→ GIVEN PASSAGE
□ □ □ □ □ □ □

Overcoming antibiotic resistance: the potential and pitfalls of drug repurposing

Since its emergence shortly after the discovery of penicillin, antibiotic resistance has escalated dramatically, posing a significant health threat and economic burden. Combating antibiotic resistance, especially in Gram-negative bacteria (GNB) and drug-resistant Mycobacterium tuberculosis, necessitates innovative research, substantial financial investment, and global cooperation to safeguard public health and develop sustainable solutions. Drug repositioning, or drug repurposing, involves identifying new therapeutic applications for existing drugs, utilizing their established safety profiles and pharmacological data to swiftly provide effective treatments against resistant pathogens. Several drugs, including otilonium bromide, penfluridol, eltrombopag, ibuprofen, and ceritinib, have demonstrated potent antibacterial activity against multidrug-resistant (MDR) bacteria. These drugs can disrupt biofilms, damage bacterial membranes, and inhibit bacterial growth. Furthermore, the combination of repurposed drugs with conventional antibiotics can reduce the required dosage of individual drugs, mitigate side effects, and delay the development of resistance, making it a promising strategy against MDR bacteria such as Staphylococcus aureus, Klebsiella pneumoniae, Pseudomonas aeruginosa, and Escherichia coli. Despite its promise, drug repurposing faces challenges such as potential off-target effects, toxicity, and regulatory and intellectual property issues, necessitating rigorous evaluations and strategic solutions. This article aims to explore the potential of drug repurposing as a strategy to combat antibiotic resistance, examining its benefits, challenges, and future prospects. We address the legal, economic, and practical challenges associated with repurposing existing drugs, highlight successful examples, and propose solutions to enhance the efficacy and viability of this approach in combating MDR bacterial infections.

□ □ □ □ □ □ □

Dataset entries
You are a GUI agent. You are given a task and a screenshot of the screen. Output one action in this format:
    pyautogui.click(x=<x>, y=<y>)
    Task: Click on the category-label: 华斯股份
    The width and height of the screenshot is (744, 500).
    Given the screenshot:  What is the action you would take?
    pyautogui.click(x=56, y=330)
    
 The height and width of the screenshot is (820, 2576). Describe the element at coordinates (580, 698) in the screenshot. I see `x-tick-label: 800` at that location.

□ □ □ □ □ □ □

→ REQUIRED ACTION
Answer these questions using the passage on drug repurposing and antibiotic resistance.
(a) Which two kinds of pathogens does the passage single out as especially needing innovative research to combat resistance?
(b) What three benefits does the passage give for combining repurposed drugs with conventional antibiotics?
(c) What challenges to drug repurposing does the passage list?

→ TASK SOLUTION
(a) Gram-negative bacteria (GNB) and drug-resistant Mycobacterium tuberculosis.
(b) The combination can reduce the required dosage of individual drugs, mitigate side effects, and delay the development of resistance.
(c) Potential off-target effects, toxicity, and regulatory and intellectual property issues.